Sam and Buffy were miniature dachshunds, one really black and one a bit more brown. They were awesome, and I think I remember one day when they won ribbons for something or maybe I just remember seeing a photo of them with ribbons on. I'm not sure. I loved Sam and Buffy, and life was good. I remember that. I do not remember that my parents were desperately trying to bring another baby into the world and that my Mom miscarried over and over and over. And I remember riding bikes with my friends, laughing and singing "We All Live in a Yellow Submarine." I remember sitting in the kitchen, where our television was, and watching the first walk on the moon, and I hope I thought that was amazing.
And then I remember that we were going to move way up north to Illinois and there would be snow and it would be a grand adventure and it was exciting! I remember that we sold my blue metal swing set at a garage sale and that I got to keep the money. I remember that we got a super cool huge bright blue Ford station wagon that was really far out. And, I remember (I'm sure that I do) that my Mom said that Illinois was too cold for dogs, that people there didn't have pets. Upon becoming a mother myself I have wondered a time or two whether that was the exact statement - no dogs in Illinois! - or if my memory was an oversimplification. No, no way, I remember, "Illinois was just going to be too cold for Sam and Buffy." They couldn't go.

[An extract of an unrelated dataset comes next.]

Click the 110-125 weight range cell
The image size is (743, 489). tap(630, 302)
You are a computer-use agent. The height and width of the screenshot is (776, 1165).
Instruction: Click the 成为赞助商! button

I must admit here that I don't recall a deep long sadness prevailing over my life as we left them, but I do know for a fact that I recalled that horrid statement to my mother each and every time we saw a dog of any description in our new land! There were dogs there; REALLY. My parents were freezing, but my friends' pets were not! And I loved the snow and my school and the lagoon where we could ice skate and the ice skating races where I did not prevail and my next door neighbor and the incredibly groovy babysitters from the college and our super cool house, rented from a professor on sabbatical. I loved my sparkly purple bike with the banana seat (if you are even half-way cool you understand the awesome-ness of such a vehicle) and the funny frozen plastic pool thing that we got in the backyard to "skate" on. I remember going skiing in Wisconsin and I remember the twins down the street and I remember getting to spend the night with our teenager friend in the dorm! Ahhhh.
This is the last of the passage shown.